> _Material for the task_:

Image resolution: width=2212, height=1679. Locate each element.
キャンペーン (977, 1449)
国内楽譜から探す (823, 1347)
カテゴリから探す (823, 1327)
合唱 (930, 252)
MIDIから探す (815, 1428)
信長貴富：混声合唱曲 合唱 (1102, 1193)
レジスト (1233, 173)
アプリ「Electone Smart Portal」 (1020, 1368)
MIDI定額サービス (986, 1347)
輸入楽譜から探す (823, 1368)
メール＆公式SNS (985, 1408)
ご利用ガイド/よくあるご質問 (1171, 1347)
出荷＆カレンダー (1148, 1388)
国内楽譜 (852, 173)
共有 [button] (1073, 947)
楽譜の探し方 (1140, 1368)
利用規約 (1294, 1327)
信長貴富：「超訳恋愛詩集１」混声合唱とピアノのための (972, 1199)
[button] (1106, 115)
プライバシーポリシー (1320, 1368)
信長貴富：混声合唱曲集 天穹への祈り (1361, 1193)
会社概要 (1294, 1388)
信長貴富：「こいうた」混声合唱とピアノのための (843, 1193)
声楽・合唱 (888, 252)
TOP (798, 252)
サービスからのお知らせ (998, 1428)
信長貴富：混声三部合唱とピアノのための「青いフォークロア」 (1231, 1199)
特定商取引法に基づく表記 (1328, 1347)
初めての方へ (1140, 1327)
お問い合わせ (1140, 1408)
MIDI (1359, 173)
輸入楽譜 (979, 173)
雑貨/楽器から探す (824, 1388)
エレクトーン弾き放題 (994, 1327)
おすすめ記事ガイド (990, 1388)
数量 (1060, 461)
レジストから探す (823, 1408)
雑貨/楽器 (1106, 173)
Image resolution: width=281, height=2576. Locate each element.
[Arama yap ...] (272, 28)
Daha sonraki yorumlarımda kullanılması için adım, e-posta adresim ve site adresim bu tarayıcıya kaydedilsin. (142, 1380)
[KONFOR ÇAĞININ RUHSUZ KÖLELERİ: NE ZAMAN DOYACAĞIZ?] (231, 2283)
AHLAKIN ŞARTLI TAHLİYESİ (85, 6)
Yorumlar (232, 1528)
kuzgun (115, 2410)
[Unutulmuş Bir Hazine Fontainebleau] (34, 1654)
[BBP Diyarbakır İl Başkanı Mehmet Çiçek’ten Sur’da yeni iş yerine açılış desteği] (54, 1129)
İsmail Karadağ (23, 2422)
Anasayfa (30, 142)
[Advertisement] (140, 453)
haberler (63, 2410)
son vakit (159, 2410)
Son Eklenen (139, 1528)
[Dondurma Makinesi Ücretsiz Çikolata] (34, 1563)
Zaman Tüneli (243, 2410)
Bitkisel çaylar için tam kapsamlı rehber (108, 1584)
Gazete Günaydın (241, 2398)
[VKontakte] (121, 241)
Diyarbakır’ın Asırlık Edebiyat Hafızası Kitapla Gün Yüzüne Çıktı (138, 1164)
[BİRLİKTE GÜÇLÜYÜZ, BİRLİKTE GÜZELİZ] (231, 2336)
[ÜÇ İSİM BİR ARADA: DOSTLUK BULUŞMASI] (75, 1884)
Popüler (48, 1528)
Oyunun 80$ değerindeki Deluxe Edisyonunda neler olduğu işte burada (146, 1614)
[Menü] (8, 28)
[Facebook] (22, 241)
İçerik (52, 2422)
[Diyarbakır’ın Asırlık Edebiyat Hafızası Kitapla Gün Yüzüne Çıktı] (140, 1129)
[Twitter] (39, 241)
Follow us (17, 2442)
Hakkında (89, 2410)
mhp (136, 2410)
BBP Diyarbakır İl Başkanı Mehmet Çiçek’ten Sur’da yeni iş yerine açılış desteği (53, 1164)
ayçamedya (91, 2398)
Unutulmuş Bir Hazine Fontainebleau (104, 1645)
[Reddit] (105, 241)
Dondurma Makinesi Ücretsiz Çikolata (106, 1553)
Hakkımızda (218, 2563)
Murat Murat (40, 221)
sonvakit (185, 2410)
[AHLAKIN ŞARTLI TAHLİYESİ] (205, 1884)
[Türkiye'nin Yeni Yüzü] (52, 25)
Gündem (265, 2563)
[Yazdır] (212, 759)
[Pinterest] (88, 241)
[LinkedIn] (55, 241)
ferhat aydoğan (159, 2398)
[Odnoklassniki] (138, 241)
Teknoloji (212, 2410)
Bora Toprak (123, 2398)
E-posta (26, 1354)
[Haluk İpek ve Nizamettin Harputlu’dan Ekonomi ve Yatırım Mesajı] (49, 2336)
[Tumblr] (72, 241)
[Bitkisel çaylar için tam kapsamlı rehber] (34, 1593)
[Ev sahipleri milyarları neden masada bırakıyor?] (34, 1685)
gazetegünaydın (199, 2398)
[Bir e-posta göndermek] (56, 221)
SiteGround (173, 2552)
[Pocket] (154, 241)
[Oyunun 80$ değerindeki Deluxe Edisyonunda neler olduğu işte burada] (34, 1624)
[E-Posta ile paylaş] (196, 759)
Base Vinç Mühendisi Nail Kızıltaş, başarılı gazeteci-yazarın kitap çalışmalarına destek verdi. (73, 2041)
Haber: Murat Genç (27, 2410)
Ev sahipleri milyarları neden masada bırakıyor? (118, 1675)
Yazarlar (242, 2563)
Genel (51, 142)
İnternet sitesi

> _Task_: Precisely reproduce all the entries shown above.

> _Your solution_:
Image resolution: width=2212, height=1679. Locate each element.
キャンペーン (977, 1449)
国内楽譜から探す (823, 1347)
カテゴリから探す (823, 1327)
合唱 (930, 252)
MIDIから探す (815, 1428)
信長貴富：混声合唱曲 合唱 (1102, 1193)
レジスト (1233, 173)
アプリ「Electone Smart Portal」 (1020, 1368)
MIDI定額サービス (986, 1347)
輸入楽譜から探す (823, 1368)
メール＆公式SNS (985, 1408)
ご利用ガイド/よくあるご質問 (1171, 1347)
出荷＆カレンダー (1148, 1388)
国内楽譜 (852, 173)
共有 [button] (1073, 947)
楽譜の探し方 (1140, 1368)
利用規約 (1294, 1327)
信長貴富：「超訳恋愛詩集１」混声合唱とピアノのための (972, 1199)
[button] (1106, 115)
プライバシーポリシー (1320, 1368)
信長貴富：混声合唱曲集 天穹への祈り (1361, 1193)
会社概要 (1294, 1388)
信長貴富：「こいうた」混声合唱とピアノのための (843, 1193)
声楽・合唱 (888, 252)
TOP (798, 252)
サービスからのお知らせ (998, 1428)
信長貴富：混声三部合唱とピアノのための「青いフォークロア」 (1231, 1199)
特定商取引法に基づく表記 (1328, 1347)
初めての方へ (1140, 1327)
お問い合わせ (1140, 1408)
MIDI (1359, 173)
輸入楽譜 (979, 173)
雑貨/楽器から探す (824, 1388)
エレクトーン弾き放題 (994, 1327)
おすすめ記事ガイド (990, 1388)
数量 (1060, 461)
レジストから探す (823, 1408)
雑貨/楽器 (1106, 173)
Image resolution: width=281, height=2576. Locate each element.
[Arama yap ...] (272, 28)
Daha sonraki yorumlarımda kullanılması için adım, e-posta adresim ve site adresim bu tarayıcıya kaydedilsin. (142, 1380)
[KONFOR ÇAĞININ RUHSUZ KÖLELERİ: NE ZAMAN DOYACAĞIZ?] (231, 2283)
AHLAKIN ŞARTLI TAHLİYESİ (85, 6)
Yorumlar (232, 1528)
kuzgun (115, 2410)
[Unutulmuş Bir Hazine Fontainebleau] (34, 1654)
[BBP Diyarbakır İl Başkanı Mehmet Çiçek’ten Sur’da yeni iş yerine açılış desteği] (54, 1129)
İsmail Karadağ (23, 2422)
Anasayfa (30, 142)
[Advertisement] (140, 453)
haberler (63, 2410)
son vakit (159, 2410)
Son Eklenen (139, 1528)
[Dondurma Makinesi Ücretsiz Çikolata] (34, 1563)
Zaman Tüneli (243, 2410)
Bitkisel çaylar için tam kapsamlı rehber (108, 1584)
Gazete Günaydın (241, 2398)
[VKontakte] (121, 241)
Diyarbakır’ın Asırlık Edebiyat Hafızası Kitapla Gün Yüzüne Çıktı (138, 1164)
[BİRLİKTE GÜÇLÜYÜZ, BİRLİKTE GÜZELİZ] (231, 2336)
[ÜÇ İSİM BİR ARADA: DOSTLUK BULUŞMASI] (75, 1884)
Popüler (48, 1528)
Oyunun 80$ değerindeki Deluxe Edisyonunda neler olduğu işte burada (146, 1614)
[Menü] (8, 28)
[Facebook] (22, 241)
İçerik (52, 2422)
[Diyarbakır’ın Asırlık Edebiyat Hafızası Kitapla Gün Yüzüne Çıktı] (140, 1129)
[Twitter] (39, 241)
Follow us (17, 2442)
Hakkında (89, 2410)
mhp (136, 2410)
BBP Diyarbakır İl Başkanı Mehmet Çiçek’ten Sur’da yeni iş yerine açılış desteği (53, 1164)
ayçamedya (91, 2398)
Unutulmuş Bir Hazine Fontainebleau (104, 1645)
[Reddit] (105, 241)
Dondurma Makinesi Ücretsiz Çikolata (106, 1553)
Hakkımızda (218, 2563)
Murat Murat (40, 221)
sonvakit (185, 2410)
[AHLAKIN ŞARTLI TAHLİYESİ] (205, 1884)
[Türkiye'nin Yeni Yüzü] (52, 25)
Gündem (265, 2563)
[Yazdır] (212, 759)
[Pinterest] (88, 241)
[LinkedIn] (55, 241)
ferhat aydoğan (159, 2398)
[Odnoklassniki] (138, 241)
Teknoloji (212, 2410)
Bora Toprak (123, 2398)
E-posta (26, 1354)
[Haluk İpek ve Nizamettin Harputlu’dan Ekonomi ve Yatırım Mesajı] (49, 2336)
[Tumblr] (72, 241)
[Bitkisel çaylar için tam kapsamlı rehber] (34, 1593)
[Ev sahipleri milyarları neden masada bırakıyor?] (34, 1685)
gazetegünaydın (199, 2398)
[Bir e-posta göndermek] (56, 221)
SiteGround (173, 2552)
[Pocket] (154, 241)
[Oyunun 80$ değerindeki Deluxe Edisyonunda neler olduğu işte burada] (34, 1624)
[E-Posta ile paylaş] (196, 759)
Base Vinç Mühendisi Nail Kızıltaş, başarılı gazeteci-yazarın kitap çalışmalarına destek verdi. (73, 2041)
Haber: Murat Genç (27, 2410)
Ev sahipleri milyarları neden masada bırakıyor? (118, 1675)
Yazarlar (242, 2563)
Genel (51, 142)
İnternet sitesi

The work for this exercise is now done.